Hipping is a  vineyard of the red slope in the municipality Nierstein in Germany. Located at the Rhenish Hessian Rhineterrace (Rhineland-Palatinate), wines of this vineyard can be marketed as "Großes Gewächs" or "Erste Lage", provided that other quality characteristics are fulfilled.

Terrain 
The Hipping vineyard extends along the Rhine north of Nierstein and south of Nackenheim.
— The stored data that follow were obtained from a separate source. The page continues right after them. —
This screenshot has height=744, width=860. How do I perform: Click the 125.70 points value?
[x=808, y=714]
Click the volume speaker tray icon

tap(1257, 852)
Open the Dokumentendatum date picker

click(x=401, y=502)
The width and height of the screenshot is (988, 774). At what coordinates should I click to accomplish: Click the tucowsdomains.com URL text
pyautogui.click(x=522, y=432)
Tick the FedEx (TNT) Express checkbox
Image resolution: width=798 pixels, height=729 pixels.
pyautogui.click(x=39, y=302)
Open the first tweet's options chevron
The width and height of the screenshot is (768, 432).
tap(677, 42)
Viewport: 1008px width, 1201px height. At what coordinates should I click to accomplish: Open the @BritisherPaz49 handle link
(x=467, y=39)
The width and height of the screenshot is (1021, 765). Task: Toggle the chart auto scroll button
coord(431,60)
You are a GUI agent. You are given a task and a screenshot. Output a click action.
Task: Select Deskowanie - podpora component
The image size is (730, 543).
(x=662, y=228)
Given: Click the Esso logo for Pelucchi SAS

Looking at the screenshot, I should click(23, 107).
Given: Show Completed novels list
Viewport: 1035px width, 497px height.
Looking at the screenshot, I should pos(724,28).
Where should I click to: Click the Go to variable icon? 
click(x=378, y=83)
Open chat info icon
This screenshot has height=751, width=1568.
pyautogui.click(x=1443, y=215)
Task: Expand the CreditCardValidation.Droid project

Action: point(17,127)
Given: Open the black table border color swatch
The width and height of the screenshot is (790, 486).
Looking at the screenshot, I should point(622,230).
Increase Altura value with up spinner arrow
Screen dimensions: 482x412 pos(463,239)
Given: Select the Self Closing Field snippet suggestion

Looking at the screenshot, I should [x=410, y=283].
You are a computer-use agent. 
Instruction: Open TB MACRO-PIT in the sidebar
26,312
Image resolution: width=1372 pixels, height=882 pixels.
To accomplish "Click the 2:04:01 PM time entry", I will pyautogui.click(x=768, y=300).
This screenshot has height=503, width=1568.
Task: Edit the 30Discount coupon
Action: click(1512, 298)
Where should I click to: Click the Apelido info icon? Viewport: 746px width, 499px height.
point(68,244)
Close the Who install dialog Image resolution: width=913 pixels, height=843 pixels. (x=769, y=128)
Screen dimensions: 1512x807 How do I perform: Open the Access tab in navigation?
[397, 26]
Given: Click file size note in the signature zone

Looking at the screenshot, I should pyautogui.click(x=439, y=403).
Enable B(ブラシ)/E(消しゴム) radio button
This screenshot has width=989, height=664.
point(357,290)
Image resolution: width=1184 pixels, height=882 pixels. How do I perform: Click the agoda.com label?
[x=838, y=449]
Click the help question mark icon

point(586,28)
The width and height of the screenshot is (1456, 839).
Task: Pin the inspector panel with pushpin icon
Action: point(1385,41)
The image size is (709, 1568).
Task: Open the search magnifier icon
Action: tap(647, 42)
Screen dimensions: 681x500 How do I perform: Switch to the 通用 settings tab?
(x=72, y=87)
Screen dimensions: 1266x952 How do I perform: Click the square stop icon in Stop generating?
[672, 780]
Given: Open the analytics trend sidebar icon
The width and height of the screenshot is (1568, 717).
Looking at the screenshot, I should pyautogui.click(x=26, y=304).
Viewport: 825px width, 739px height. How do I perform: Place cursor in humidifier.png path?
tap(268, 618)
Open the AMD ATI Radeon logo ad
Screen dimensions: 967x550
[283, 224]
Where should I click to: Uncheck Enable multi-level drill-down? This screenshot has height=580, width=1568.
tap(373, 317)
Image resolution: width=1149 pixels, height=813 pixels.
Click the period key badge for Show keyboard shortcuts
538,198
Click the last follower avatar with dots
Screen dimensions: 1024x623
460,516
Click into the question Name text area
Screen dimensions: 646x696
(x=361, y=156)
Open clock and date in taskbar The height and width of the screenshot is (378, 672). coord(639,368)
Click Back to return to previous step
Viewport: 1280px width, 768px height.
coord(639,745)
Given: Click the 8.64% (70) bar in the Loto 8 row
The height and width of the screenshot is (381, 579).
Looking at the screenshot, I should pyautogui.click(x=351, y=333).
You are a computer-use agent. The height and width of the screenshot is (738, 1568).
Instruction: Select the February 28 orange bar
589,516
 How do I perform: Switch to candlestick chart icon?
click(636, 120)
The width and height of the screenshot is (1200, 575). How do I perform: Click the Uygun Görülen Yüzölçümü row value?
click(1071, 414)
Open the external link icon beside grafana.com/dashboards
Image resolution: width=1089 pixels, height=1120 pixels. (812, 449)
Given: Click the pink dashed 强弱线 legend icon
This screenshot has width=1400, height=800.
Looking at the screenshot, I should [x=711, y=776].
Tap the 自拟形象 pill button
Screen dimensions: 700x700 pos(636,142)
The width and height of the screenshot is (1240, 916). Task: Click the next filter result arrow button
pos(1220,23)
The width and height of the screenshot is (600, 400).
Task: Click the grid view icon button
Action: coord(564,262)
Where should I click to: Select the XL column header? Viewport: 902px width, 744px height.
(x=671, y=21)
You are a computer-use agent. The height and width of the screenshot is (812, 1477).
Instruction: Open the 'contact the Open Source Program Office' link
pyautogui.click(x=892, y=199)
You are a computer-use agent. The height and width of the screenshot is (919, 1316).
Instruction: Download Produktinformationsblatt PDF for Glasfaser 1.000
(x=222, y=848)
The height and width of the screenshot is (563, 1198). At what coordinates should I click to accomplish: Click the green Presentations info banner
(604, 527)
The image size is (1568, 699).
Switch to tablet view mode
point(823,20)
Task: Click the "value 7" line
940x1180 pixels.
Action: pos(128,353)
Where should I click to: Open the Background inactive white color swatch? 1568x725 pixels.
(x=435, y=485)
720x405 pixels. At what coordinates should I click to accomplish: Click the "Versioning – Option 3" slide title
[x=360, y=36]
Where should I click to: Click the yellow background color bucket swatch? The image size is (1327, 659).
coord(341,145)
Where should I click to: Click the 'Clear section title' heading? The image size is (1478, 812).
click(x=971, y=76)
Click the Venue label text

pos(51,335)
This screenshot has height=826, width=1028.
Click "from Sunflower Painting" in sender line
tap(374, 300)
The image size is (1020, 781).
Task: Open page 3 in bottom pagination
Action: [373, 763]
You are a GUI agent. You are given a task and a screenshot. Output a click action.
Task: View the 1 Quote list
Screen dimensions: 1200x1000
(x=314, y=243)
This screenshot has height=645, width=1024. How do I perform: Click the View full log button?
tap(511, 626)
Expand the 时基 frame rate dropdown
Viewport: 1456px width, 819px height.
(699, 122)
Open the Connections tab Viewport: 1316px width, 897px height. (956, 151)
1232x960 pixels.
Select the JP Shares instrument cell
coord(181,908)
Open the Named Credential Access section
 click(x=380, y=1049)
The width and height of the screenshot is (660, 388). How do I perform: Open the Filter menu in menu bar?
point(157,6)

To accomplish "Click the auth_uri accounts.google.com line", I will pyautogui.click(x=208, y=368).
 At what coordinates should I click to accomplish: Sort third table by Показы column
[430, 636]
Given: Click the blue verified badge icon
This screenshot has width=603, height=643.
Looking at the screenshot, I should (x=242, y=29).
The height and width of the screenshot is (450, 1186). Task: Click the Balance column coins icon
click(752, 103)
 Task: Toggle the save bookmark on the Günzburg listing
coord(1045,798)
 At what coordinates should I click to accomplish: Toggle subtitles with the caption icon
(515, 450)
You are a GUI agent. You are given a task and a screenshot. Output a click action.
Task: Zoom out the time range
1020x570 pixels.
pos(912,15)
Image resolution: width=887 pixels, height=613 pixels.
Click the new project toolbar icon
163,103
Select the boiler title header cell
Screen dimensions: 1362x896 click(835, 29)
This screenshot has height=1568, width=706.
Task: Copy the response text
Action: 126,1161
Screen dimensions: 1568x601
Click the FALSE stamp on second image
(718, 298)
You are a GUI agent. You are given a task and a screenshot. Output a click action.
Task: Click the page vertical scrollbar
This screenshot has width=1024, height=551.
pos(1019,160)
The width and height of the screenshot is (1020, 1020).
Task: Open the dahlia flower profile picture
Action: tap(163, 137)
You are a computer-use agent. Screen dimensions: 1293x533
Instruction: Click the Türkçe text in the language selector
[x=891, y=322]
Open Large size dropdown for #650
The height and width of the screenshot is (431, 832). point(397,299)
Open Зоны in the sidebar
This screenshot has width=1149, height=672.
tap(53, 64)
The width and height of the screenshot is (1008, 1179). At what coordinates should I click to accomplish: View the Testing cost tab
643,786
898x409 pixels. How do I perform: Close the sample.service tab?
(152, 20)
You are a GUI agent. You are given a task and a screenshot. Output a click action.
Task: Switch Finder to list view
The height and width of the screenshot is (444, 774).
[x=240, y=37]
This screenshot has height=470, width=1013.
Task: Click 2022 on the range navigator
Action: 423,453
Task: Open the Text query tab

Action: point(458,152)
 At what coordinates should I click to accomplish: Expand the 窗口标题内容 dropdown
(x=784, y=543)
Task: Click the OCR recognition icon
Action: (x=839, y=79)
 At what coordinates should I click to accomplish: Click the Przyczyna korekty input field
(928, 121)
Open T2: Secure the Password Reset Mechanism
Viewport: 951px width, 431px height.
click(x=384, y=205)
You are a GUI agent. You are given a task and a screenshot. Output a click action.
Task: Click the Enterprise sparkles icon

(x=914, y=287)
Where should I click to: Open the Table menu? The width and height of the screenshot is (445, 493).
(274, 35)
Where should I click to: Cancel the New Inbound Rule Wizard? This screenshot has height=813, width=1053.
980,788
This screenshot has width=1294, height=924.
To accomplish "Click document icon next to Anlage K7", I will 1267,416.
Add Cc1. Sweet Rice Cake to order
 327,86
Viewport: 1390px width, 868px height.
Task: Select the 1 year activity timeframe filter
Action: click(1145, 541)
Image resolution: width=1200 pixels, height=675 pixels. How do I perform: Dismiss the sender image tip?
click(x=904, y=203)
It is part of the large vineyard Rehbach of the Rheinhessen wine region and surrounds the exclusive site "Brudersberg" in southern direction and borders in the south on the location "Ölberg". The location is 90–160 m above NN. The slope gradient is up to 70% and the exposure to southeast, the incoming morning sun is particularly beneficial for Riesling. The soil is Rotliegend.

Due to its proximity to the Nierstein village centre, the Hipping is a frequently used area for wine festivals, in particular for the event "Weinpräsentation am Roten Hang" (Wine Presentation on the Red Slope) and vineyard tours of the local winegrowers.

Etymology 
The name of the location could be derived from the Middle High German "Hübel" for "hill" or from the tool "Hippe" for billhook. The interpretations are complex and ambiguous.

History 
The coronation of Queen Elizabeth II on 2 June 1953 was celebrated with a Riesling by Franz Karl Schmitt from this vineyard. A 2012 vintage Hipping Riesling of the winery Klaus Peter Keller, who had acquired exactly in 2010 the plot in the Hipping therefore became the official wine for the Diamond Jubilee of Elizabeth II, which the Queen celebrated in 2012.

Property 
Propertied in the Hipping are the VDP wineries St. Antony, Gunderloch and Klaus Peter Keller, as well as the wineries Georg Albrecht Schneider, J. & H.A. Strub, Schätzel and many more.